PROBLEM DETAILS: Copy out the material word for word, starting with the line that contains "At what coordinates should I click to accomplish: Click Elena" and going on through the line that contains "I will point(1119,699).", with both of those lines included.
****************
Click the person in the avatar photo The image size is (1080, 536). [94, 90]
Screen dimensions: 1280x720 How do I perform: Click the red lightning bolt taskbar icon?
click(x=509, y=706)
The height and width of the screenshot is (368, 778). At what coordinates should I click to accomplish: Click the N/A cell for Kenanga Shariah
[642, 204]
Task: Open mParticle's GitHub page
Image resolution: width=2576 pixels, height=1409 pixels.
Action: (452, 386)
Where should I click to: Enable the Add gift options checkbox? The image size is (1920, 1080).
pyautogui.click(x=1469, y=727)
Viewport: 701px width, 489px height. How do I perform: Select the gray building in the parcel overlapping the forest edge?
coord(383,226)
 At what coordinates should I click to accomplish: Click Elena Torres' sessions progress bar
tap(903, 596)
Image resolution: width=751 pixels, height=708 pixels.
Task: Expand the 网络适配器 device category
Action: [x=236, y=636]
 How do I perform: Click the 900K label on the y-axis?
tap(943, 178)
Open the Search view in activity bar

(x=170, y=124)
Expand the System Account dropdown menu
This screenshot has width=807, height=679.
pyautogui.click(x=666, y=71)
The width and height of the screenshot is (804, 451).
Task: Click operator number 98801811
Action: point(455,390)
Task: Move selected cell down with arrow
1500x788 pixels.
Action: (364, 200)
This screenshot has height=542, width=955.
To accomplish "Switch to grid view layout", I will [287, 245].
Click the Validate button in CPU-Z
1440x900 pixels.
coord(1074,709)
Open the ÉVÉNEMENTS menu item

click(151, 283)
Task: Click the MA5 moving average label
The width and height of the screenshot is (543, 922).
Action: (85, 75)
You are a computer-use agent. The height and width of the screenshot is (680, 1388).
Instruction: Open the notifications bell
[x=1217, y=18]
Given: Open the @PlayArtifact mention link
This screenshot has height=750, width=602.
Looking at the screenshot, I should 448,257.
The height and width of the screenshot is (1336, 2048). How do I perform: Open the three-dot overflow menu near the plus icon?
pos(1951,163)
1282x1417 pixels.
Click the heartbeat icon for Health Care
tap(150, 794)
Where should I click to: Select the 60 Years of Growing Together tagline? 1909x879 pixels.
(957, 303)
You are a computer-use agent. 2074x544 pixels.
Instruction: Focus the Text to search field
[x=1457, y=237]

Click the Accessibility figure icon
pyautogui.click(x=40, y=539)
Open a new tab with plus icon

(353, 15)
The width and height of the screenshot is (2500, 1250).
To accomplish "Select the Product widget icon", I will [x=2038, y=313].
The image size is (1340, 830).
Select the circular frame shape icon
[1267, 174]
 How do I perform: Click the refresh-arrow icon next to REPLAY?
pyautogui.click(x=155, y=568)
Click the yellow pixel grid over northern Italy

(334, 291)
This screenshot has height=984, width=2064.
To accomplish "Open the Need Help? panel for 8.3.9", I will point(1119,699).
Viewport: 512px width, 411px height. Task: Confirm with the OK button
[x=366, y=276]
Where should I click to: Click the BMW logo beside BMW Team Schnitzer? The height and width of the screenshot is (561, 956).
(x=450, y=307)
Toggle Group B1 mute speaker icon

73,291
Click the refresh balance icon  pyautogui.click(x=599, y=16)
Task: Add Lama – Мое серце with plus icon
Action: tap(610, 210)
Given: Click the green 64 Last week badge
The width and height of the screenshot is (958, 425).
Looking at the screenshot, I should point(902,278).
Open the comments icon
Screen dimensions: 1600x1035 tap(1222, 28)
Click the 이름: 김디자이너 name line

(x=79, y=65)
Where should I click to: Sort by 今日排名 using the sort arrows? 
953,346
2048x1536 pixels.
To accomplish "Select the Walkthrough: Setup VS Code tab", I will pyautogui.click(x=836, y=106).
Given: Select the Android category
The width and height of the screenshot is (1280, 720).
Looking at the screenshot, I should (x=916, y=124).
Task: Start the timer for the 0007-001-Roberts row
****************
ANSWER:
 At what coordinates should I click to accomplish: Click Elena Torres' sessions progress bar
tap(903, 596)
Image resolution: width=751 pixels, height=708 pixels.
Task: Expand the 网络适配器 device category
Action: [x=236, y=636]
 How do I perform: Click the 900K label on the y-axis?
tap(943, 178)
Open the Search view in activity bar

(x=170, y=124)
Expand the System Account dropdown menu
This screenshot has width=807, height=679.
pyautogui.click(x=666, y=71)
The width and height of the screenshot is (804, 451).
Task: Click operator number 98801811
Action: point(455,390)
Task: Move selected cell down with arrow
1500x788 pixels.
Action: (364, 200)
This screenshot has height=542, width=955.
To accomplish "Switch to grid view layout", I will [287, 245].
Click the Validate button in CPU-Z
1440x900 pixels.
coord(1074,709)
Open the ÉVÉNEMENTS menu item

click(151, 283)
Task: Click the MA5 moving average label
The width and height of the screenshot is (543, 922).
Action: (85, 75)
You are a computer-use agent. The height and width of the screenshot is (680, 1388).
Instruction: Open the notifications bell
[x=1217, y=18]
Given: Open the @PlayArtifact mention link
This screenshot has height=750, width=602.
Looking at the screenshot, I should 448,257.
The height and width of the screenshot is (1336, 2048). How do I perform: Open the three-dot overflow menu near the plus icon?
pos(1951,163)
1282x1417 pixels.
Click the heartbeat icon for Health Care
tap(150, 794)
Where should I click to: Select the 60 Years of Growing Together tagline? 1909x879 pixels.
(957, 303)
You are a computer-use agent. 2074x544 pixels.
Instruction: Focus the Text to search field
[x=1457, y=237]

Click the Accessibility figure icon
pyautogui.click(x=40, y=539)
Open a new tab with plus icon

(353, 15)
The width and height of the screenshot is (2500, 1250).
To accomplish "Select the Product widget icon", I will [x=2038, y=313].
The image size is (1340, 830).
Select the circular frame shape icon
[1267, 174]
 How do I perform: Click the refresh-arrow icon next to REPLAY?
pyautogui.click(x=155, y=568)
Click the yellow pixel grid over northern Italy

(334, 291)
This screenshot has height=984, width=2064.
To accomplish "Open the Need Help? panel for 8.3.9", I will point(1119,699).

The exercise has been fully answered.